Friday, July 06, 2007

Synod in York

The General Synod will be in session from Friday 6th - Tuesday 10th July 2007, at the University of York's campus in Heslington.

There are two important debates which will allow contributions on the proposals for women bishops in the Church of England and dealing with liberalism throughout the Anglican Communion.

Senior Church Appointments
Synod will consider the
report of the review group established by the Archbishops’ Council in response to the Synod’s resolution in February 2005, to consider the law and practice regarding the appointment of suffragan bishops, deans, archdeacons and residentiary canons.

Anglican Communion Covenant
All provinces of the Anglican Communion have been invited to express their views on a possible Anglican Covenant, aimed at encouraging common understanding between the provinces of the Communion. Synod will therefore be invited to affirm its willingness to engage with the process for producing a covenant. The Archbishops of Canterbury and York have invited the Archbishop of the West Indies (the Most Reverend Drexel Gomez), the Chair of the Covenant Design Group, to address the Synod before the debate is introduced by a member of the House of Bishops.


Catholics and Conservatives

The following report by Jonathan Petre in today's Telegraph is relevant:

Church of England coalition to tackle liberals

Senior Church of England conservatives are plotting a new coalition to mount their biggest offensive yet against their liberal opponents over issues such as gay priests.

The scheme emerged after the consecration of Gene Robinson.

According to insiders, they are planning talks at this week's General Synod aimed at uniting a broad spectrum of evangelicals and Anglo-Catholics to act together during crucial debates.
Supporters of the new movement believe that it could gain the backing of up to half of the Synod, the Church''s "parliament", frustrating the efforts of liberals to promote their agenda. Its leaders are expected to include prominent clergy and lay people within the Synod and the Archbishops' Council, the Church's managing body.

Although it will also have the support of a handful of sympathetic bishops, it will unsettle the majority as it is certain to challenge their leadership. There are already a number of smaller groups within the Synod but conservatives believe that this "seismic shift" will boost their power significantly.

One Synod member said that many conservatives were dismayed by the failure of the bishops to enforce their own guidelines against clergy who are openly in active gay relationships, in defiance of Church policy. "The bishops are totally pathetic. They are abject cowards. The Archbishop of Canterbury does nothing but sit on the fence," she said.

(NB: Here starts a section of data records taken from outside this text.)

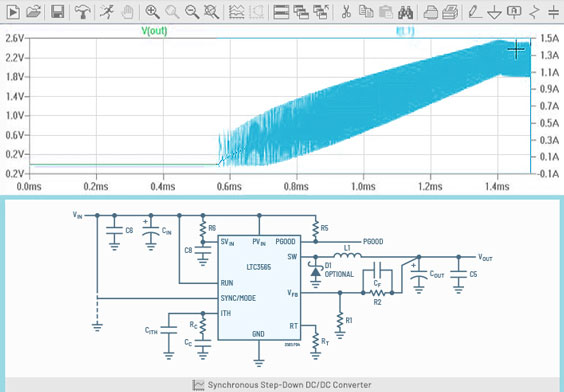Place a ground symbol tool
The width and height of the screenshot is (564, 392).
coord(495,13)
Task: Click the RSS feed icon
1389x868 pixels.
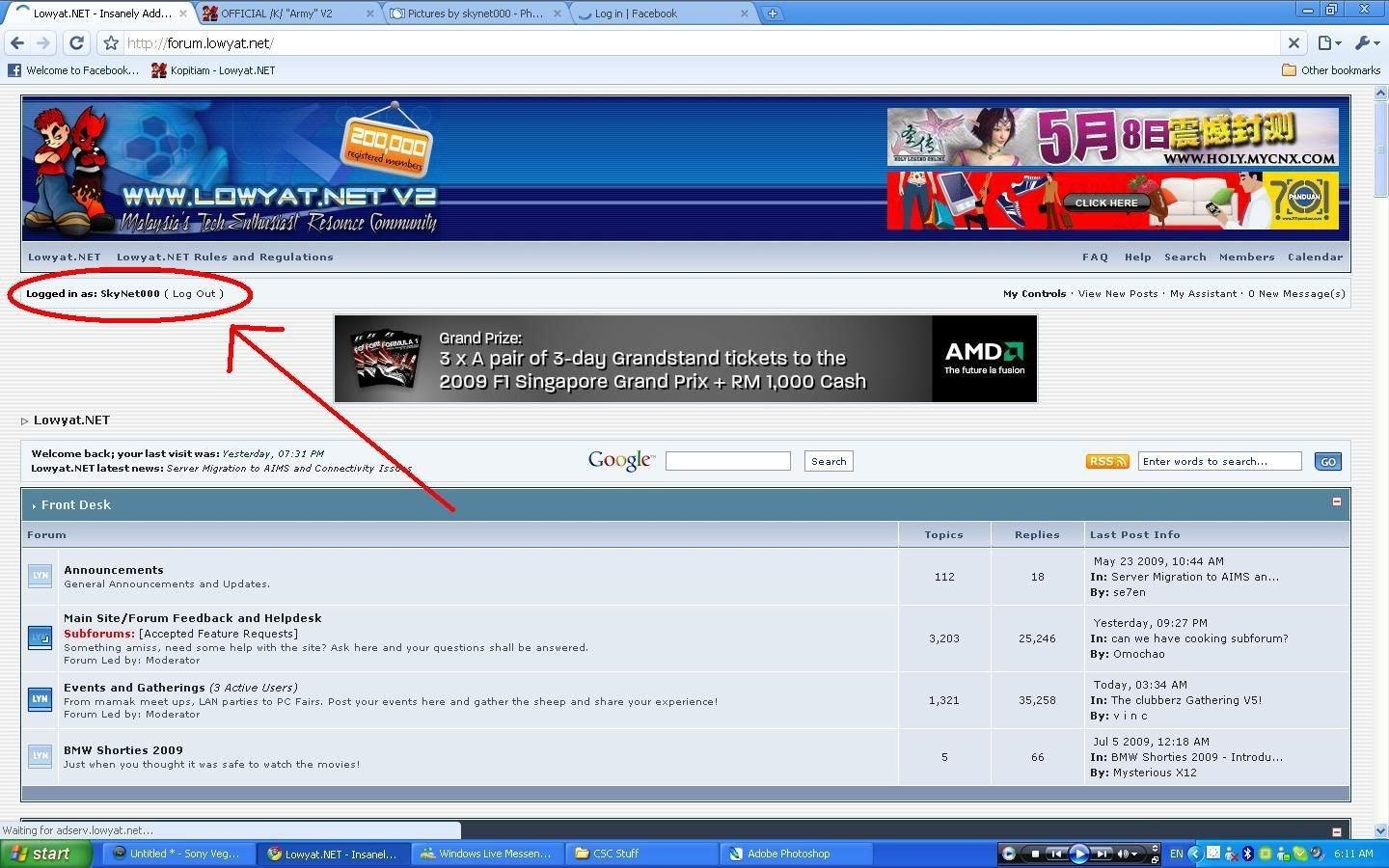Action: click(1106, 462)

But liberals dismissed the latest initiative, predicting that the new coalition would fall apart because of internal squabbling.

The move reflects deepening divisions in the Church, which is being torn apart by the acrimonious dispute over homosexuality.

Splits will surface most clearly when the Synod, which begins a five-day meeting in York today, debates whether the worldwide Anglican Church should be bound by a new covenant, aimed at preventing liberals acting unilaterally.

The scheme emerged in the aftermath of the consecration of the American Gene Robinson as the first openly gay Anglican bishop in 2003, and it has been strongly supported by the Archbishop of Canterbury, Dr Rowan Williams.

He has appointed an international group to draw up a draft version that should be finalised at next year's Lambeth Conference, the 10-yearly gathering in Canterbury of almost all the bishops of the worldwide Church which has 70 million followers.

It will set out broad parameters of acceptable doctrine, and suggests that those who stray outside will be effectively expelling themselves from the worldwide "Communion".
Although some see the covenant as academic because the Church is likely to have split irrevocably before it can be introduced, the matter will be debated by the Synod on Sunday.

Several conservative Archbishops have already threatened to boycott the Lambeth Conference.

The liberals, including the Bishop of Lincoln, the Rt Rev John Saxbee, are strongly opposed to the covenant because it would curb the autonomy of the provinces, the 38 self-governing Churches that make up the worldwide Anglican "Communion".

But supporters, including most conservatives, say that Anglicanism will implode if liberals are allowed to continue defying official policy by introducing "un-Biblical" innovations such as officially sanctioned same-sex blessings.